**EXERCISE DETAILS**: Output the records that follow exactly as they are written.

- - -

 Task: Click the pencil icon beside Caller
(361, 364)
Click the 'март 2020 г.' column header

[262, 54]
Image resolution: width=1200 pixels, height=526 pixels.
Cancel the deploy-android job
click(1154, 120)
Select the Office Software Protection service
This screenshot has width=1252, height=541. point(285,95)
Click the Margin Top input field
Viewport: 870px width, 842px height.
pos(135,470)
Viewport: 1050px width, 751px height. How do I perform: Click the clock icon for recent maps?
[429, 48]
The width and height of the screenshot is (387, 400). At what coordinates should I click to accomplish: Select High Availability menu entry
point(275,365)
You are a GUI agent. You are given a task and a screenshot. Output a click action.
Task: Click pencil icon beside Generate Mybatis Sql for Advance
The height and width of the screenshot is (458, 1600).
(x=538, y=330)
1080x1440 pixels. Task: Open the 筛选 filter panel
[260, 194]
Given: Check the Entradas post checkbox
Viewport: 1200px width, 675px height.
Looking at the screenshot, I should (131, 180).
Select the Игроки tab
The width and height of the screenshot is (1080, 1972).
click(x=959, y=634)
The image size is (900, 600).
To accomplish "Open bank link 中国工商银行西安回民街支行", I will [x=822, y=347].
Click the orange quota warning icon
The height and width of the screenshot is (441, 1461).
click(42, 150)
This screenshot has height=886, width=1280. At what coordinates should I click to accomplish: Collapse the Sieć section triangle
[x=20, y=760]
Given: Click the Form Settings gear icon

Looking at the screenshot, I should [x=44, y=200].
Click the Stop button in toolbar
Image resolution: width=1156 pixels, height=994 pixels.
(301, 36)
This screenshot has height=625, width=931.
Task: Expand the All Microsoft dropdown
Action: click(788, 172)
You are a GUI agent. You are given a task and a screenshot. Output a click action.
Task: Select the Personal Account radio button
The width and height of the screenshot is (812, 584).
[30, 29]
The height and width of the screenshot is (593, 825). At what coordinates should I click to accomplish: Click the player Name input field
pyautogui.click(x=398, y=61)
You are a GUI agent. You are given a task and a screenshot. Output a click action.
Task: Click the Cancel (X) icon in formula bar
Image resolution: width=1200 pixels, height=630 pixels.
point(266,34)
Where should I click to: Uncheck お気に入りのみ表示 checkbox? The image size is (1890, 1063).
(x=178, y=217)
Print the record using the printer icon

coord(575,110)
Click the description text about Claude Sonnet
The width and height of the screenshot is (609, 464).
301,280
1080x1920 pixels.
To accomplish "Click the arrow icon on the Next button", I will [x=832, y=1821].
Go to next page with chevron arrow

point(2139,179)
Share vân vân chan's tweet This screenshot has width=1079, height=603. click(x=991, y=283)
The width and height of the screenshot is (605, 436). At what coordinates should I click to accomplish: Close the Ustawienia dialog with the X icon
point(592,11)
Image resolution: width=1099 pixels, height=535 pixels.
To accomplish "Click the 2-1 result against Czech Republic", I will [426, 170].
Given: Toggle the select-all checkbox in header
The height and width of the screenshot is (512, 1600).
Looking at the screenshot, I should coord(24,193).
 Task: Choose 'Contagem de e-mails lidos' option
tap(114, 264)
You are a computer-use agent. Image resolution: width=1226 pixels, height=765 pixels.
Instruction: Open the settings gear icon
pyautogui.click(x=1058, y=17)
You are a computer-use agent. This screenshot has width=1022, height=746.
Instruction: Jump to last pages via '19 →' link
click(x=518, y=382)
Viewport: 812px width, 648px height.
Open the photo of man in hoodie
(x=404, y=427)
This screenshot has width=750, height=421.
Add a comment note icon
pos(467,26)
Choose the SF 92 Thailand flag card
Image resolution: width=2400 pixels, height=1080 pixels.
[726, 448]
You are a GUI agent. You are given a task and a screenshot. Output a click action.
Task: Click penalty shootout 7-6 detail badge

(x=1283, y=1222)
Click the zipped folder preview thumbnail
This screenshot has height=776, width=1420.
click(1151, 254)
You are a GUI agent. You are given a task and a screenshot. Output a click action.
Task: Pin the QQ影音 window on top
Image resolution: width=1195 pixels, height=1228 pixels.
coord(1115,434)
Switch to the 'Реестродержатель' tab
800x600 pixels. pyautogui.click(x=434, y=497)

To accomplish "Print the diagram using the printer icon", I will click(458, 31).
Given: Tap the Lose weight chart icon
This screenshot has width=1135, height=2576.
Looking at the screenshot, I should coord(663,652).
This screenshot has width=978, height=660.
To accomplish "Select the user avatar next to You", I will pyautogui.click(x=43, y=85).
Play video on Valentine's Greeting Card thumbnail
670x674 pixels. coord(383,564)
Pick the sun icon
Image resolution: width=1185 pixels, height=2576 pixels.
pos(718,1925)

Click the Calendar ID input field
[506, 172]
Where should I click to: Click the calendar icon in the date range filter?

- - -

**RESPONSE**:
 Task: Click the pencil icon beside Caller
(361, 364)
Click the 'март 2020 г.' column header

[262, 54]
Image resolution: width=1200 pixels, height=526 pixels.
Cancel the deploy-android job
click(1154, 120)
Select the Office Software Protection service
This screenshot has width=1252, height=541. point(285,95)
Click the Margin Top input field
Viewport: 870px width, 842px height.
pos(135,470)
Viewport: 1050px width, 751px height. How do I perform: Click the clock icon for recent maps?
[429, 48]
The width and height of the screenshot is (387, 400). At what coordinates should I click to accomplish: Select High Availability menu entry
point(275,365)
You are a GUI agent. You are given a task and a screenshot. Output a click action.
Task: Click pencil icon beside Generate Mybatis Sql for Advance
The height and width of the screenshot is (458, 1600).
(x=538, y=330)
1080x1440 pixels. Task: Open the 筛选 filter panel
[260, 194]
Given: Check the Entradas post checkbox
Viewport: 1200px width, 675px height.
Looking at the screenshot, I should (131, 180).
Select the Игроки tab
The width and height of the screenshot is (1080, 1972).
click(x=959, y=634)
The image size is (900, 600).
To accomplish "Open bank link 中国工商银行西安回民街支行", I will [x=822, y=347].
Click the orange quota warning icon
The height and width of the screenshot is (441, 1461).
click(42, 150)
This screenshot has height=886, width=1280. At what coordinates should I click to accomplish: Collapse the Sieć section triangle
[x=20, y=760]
Given: Click the Form Settings gear icon

Looking at the screenshot, I should [x=44, y=200].
Click the Stop button in toolbar
Image resolution: width=1156 pixels, height=994 pixels.
(301, 36)
This screenshot has height=625, width=931.
Task: Expand the All Microsoft dropdown
Action: click(788, 172)
You are a GUI agent. You are given a task and a screenshot. Output a click action.
Task: Select the Personal Account radio button
The width and height of the screenshot is (812, 584).
[30, 29]
The height and width of the screenshot is (593, 825). At what coordinates should I click to accomplish: Click the player Name input field
pyautogui.click(x=398, y=61)
You are a GUI agent. You are given a task and a screenshot. Output a click action.
Task: Click the Cancel (X) icon in formula bar
Image resolution: width=1200 pixels, height=630 pixels.
point(266,34)
Where should I click to: Uncheck お気に入りのみ表示 checkbox? The image size is (1890, 1063).
(x=178, y=217)
Print the record using the printer icon

coord(575,110)
Click the description text about Claude Sonnet
The width and height of the screenshot is (609, 464).
301,280
1080x1920 pixels.
To accomplish "Click the arrow icon on the Next button", I will [x=832, y=1821].
Go to next page with chevron arrow

point(2139,179)
Share vân vân chan's tweet This screenshot has width=1079, height=603. click(x=991, y=283)
The width and height of the screenshot is (605, 436). At what coordinates should I click to accomplish: Close the Ustawienia dialog with the X icon
point(592,11)
Image resolution: width=1099 pixels, height=535 pixels.
To accomplish "Click the 2-1 result against Czech Republic", I will [426, 170].
Given: Toggle the select-all checkbox in header
The height and width of the screenshot is (512, 1600).
Looking at the screenshot, I should coord(24,193).
 Task: Choose 'Contagem de e-mails lidos' option
tap(114, 264)
You are a computer-use agent. Image resolution: width=1226 pixels, height=765 pixels.
Instruction: Open the settings gear icon
pyautogui.click(x=1058, y=17)
You are a computer-use agent. This screenshot has width=1022, height=746.
Instruction: Jump to last pages via '19 →' link
click(x=518, y=382)
Viewport: 812px width, 648px height.
Open the photo of man in hoodie
(x=404, y=427)
This screenshot has width=750, height=421.
Add a comment note icon
pos(467,26)
Choose the SF 92 Thailand flag card
Image resolution: width=2400 pixels, height=1080 pixels.
[726, 448]
You are a GUI agent. You are given a task and a screenshot. Output a click action.
Task: Click penalty shootout 7-6 detail badge

(x=1283, y=1222)
Click the zipped folder preview thumbnail
This screenshot has height=776, width=1420.
click(1151, 254)
You are a GUI agent. You are given a task and a screenshot. Output a click action.
Task: Pin the QQ影音 window on top
Image resolution: width=1195 pixels, height=1228 pixels.
coord(1115,434)
Switch to the 'Реестродержатель' tab
800x600 pixels. pyautogui.click(x=434, y=497)

To accomplish "Print the diagram using the printer icon", I will click(458, 31).
Given: Tap the Lose weight chart icon
This screenshot has width=1135, height=2576.
Looking at the screenshot, I should coord(663,652).
This screenshot has width=978, height=660.
To accomplish "Select the user avatar next to You", I will pyautogui.click(x=43, y=85).
Play video on Valentine's Greeting Card thumbnail
670x674 pixels. coord(383,564)
Pick the sun icon
Image resolution: width=1185 pixels, height=2576 pixels.
pos(718,1925)

Click the Calendar ID input field
[506, 172]
Where should I click to: Click the calendar icon in the date range filter?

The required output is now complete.